## [Exercise task]
Rewrite the records with "task subjects" swapped for "task categories", leaving everything else unchanged.

[Records]
------
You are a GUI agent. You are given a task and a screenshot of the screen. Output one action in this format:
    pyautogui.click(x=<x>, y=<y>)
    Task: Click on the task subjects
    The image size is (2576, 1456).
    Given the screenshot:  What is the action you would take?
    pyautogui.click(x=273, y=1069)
------
## [Output for this task]
You are a GUI agent. You are given a task and a screenshot of the screen. Output one action in this format:
    pyautogui.click(x=<x>, y=<y>)
    Task: Click on the task categories
    The image size is (2576, 1456).
    Given the screenshot:  What is the action you would take?
    pyautogui.click(x=273, y=1069)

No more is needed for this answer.